▶ [Task directions]: Find every line in the entries that holds the string "will" and report it.

Provided records section start

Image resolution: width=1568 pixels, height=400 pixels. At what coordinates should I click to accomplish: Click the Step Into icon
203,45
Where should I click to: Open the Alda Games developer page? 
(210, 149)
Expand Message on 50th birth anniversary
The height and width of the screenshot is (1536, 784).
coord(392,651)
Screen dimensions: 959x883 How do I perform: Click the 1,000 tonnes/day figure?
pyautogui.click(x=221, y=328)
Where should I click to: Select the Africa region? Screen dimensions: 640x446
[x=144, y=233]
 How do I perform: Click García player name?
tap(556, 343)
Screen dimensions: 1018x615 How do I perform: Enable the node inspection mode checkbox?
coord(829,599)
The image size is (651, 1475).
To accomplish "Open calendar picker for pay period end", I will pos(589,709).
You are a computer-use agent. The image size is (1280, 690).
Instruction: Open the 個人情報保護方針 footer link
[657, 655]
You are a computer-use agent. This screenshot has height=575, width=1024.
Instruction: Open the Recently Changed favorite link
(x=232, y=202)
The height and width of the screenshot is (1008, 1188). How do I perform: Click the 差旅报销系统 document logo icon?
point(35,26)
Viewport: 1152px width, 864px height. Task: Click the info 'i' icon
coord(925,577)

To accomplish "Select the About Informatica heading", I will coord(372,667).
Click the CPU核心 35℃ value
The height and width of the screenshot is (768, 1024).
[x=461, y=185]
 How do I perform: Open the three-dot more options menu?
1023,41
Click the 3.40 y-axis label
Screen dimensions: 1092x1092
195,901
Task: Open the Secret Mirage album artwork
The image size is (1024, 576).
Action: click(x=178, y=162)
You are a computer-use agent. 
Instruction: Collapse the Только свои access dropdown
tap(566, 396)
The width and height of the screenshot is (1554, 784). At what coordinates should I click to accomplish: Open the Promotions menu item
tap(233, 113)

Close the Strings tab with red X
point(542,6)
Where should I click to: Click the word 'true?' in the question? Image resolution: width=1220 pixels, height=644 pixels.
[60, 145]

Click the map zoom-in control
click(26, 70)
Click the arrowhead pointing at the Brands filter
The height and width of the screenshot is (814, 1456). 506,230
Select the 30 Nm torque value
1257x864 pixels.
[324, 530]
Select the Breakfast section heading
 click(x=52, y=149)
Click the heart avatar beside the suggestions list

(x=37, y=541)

Provided records section end

▶ [Answer]:
To accomplish "Open calendar picker for pay period end", I will pos(589,709).
To accomplish "Select the About Informatica heading", I will coord(372,667).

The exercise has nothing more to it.